山形県戦没者墓地千歳山霊苑拝礼式 知事式辞
山形県戦没者墓地千歳山霊苑拝礼式 知事式辞
- 平成19年4月24日
本日ここに、県内各市町村の御遺族代表並びに御来賓各位の御臨席を賜り、「千歳山霊苑」の拝礼式を挙行するにあたり、本県出身戦没者4万余柱の御霊に謹んで哀悼の誠を捧げます。
歳月の過ぎ去るのは早く、先の大戦が終わりを告げてから62年が過ぎました。国の内外における苛烈な戦いの中で、祖国の安泰を願い、家族を案じつつ、痛ましくも殉じられました戦没者の方々に思いをいたすとき、誠に哀惜の念に耐えません
心より御冥福をお祈り申しあげます。
最愛の肉親を失われました御遺族の皆様には、深い悲しみに耐えられ、今日まで幾多の苦難を乗り越えてこられたところであります。その御労苦と御努力に対し、衷心から敬意を表する次第であります。

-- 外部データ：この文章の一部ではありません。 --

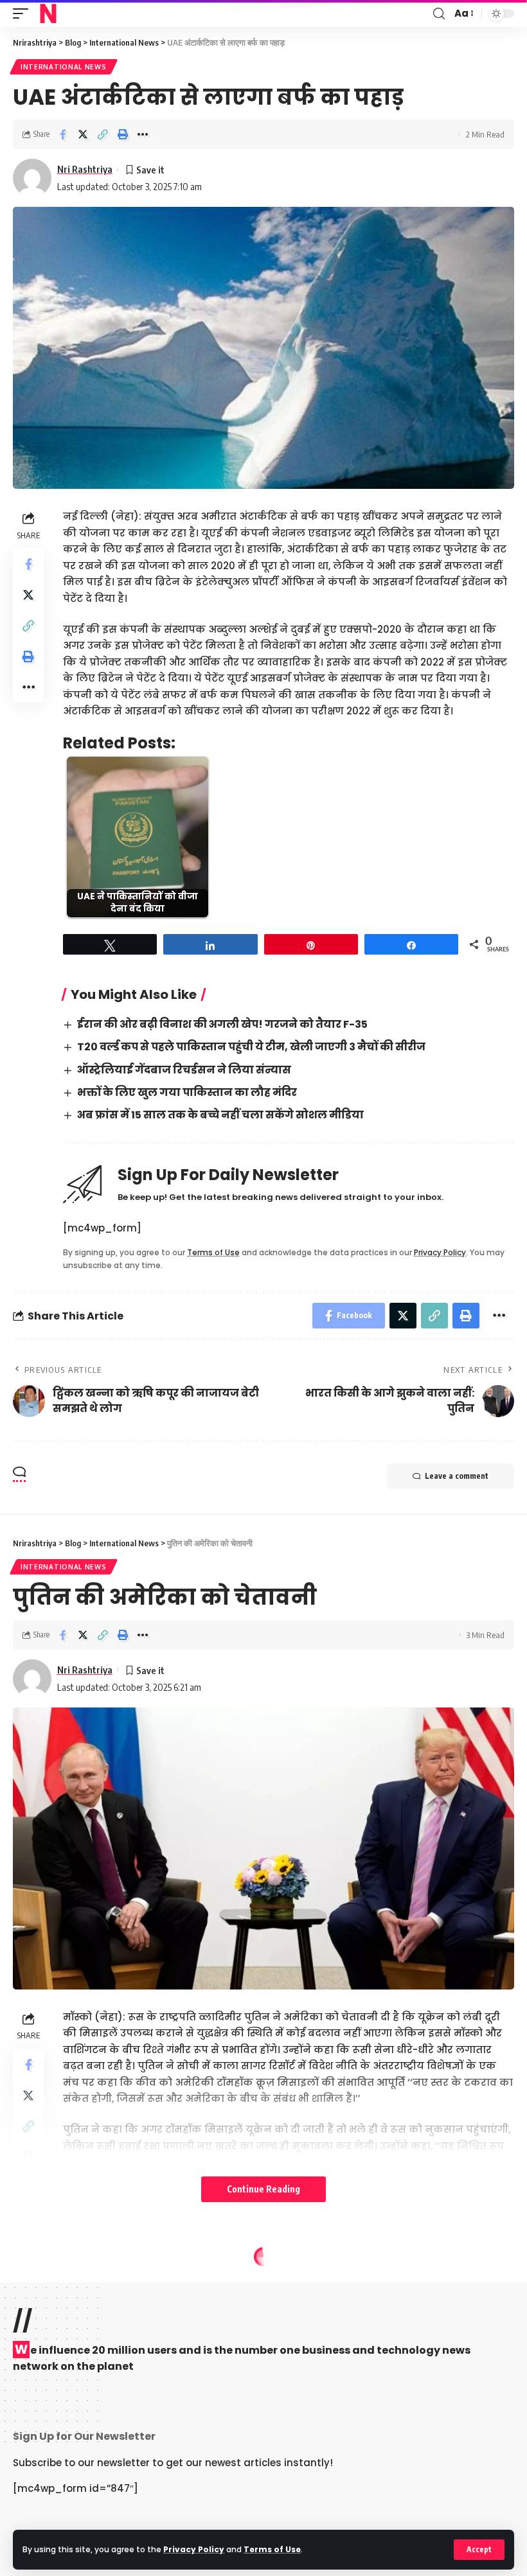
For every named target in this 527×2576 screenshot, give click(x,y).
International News (64, 67)
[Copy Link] (103, 134)
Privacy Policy (193, 2549)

戦後わが国は、廃墟の中から立ち上がり、今日の平和で豊かな社会を築きあげてまいりました。本県もまたその中にあって、県民各位の懸命の御努力により、今日の発展をみているところであります。私たちは、この平和と繁栄が尊い御霊の犠牲のもとに築かれていることを決して忘れることはありません。

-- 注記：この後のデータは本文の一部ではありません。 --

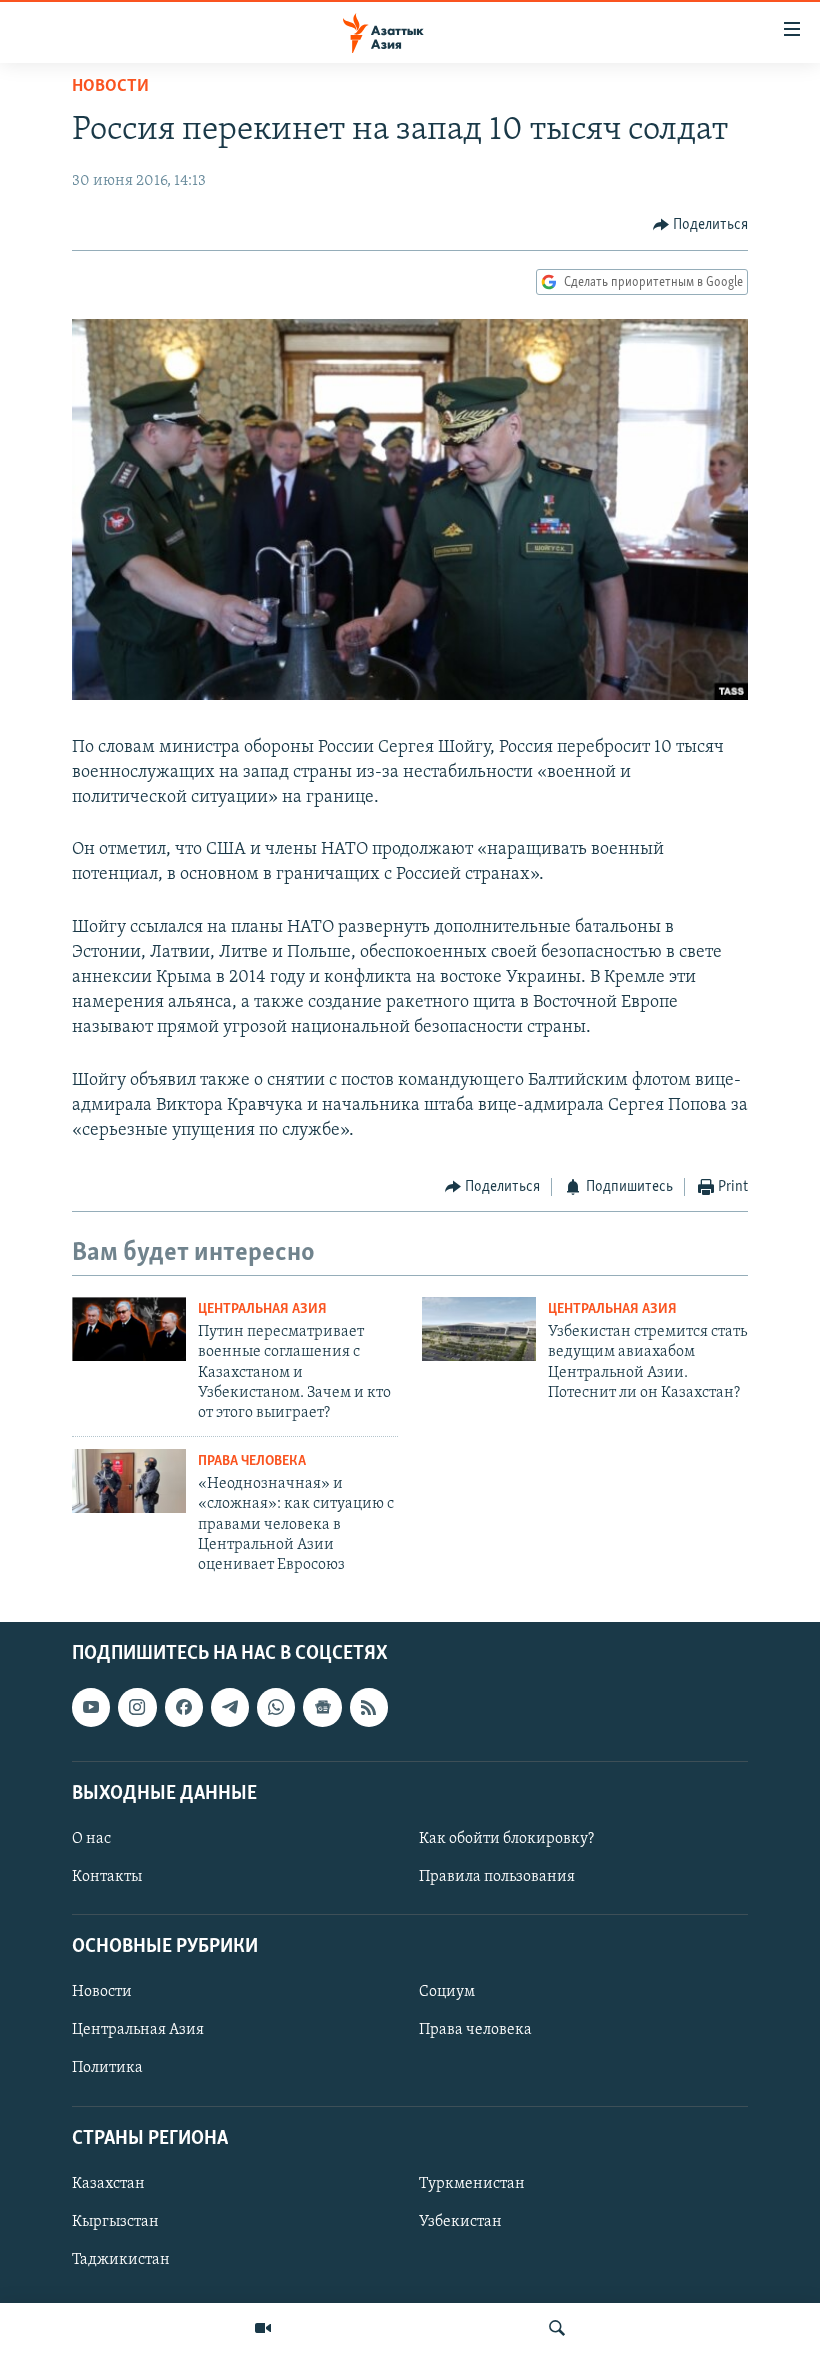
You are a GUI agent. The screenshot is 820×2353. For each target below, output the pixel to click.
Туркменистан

私は、先人が築き上げてきました「ふるさと“やまがた”の素晴らしさ」、「山形県人としての誇り」を県民一人ひとりが実感し、ふるさとを愛し、子どもたちの世代が夢と希望を持つことができる「新しい“やまがた”」を県民の皆様と一緒に創り上げていくことが、今を生きる私たちの使命であり、尊い御霊の犠牲に報いることではないかと考えております。
私は、昨年策定いたしました「やまがた総合発展計画」を基に、「未来に広がる“やまがた”」、「百年後にも誇りに思える元気なふるさと“やまがた”」を創造していくことを、御霊にお誓い申し上げます。御参列の皆様には、一層の御理解と御協力をいただけますようお願い申し上げる次第であります。
終わりに、戦没者各位の御霊がとこしえに安らかならんことを念じ、併せて御遺族並びに御参列の皆様の御健勝と御多幸をお祈り申しあげまして、式辞といたします。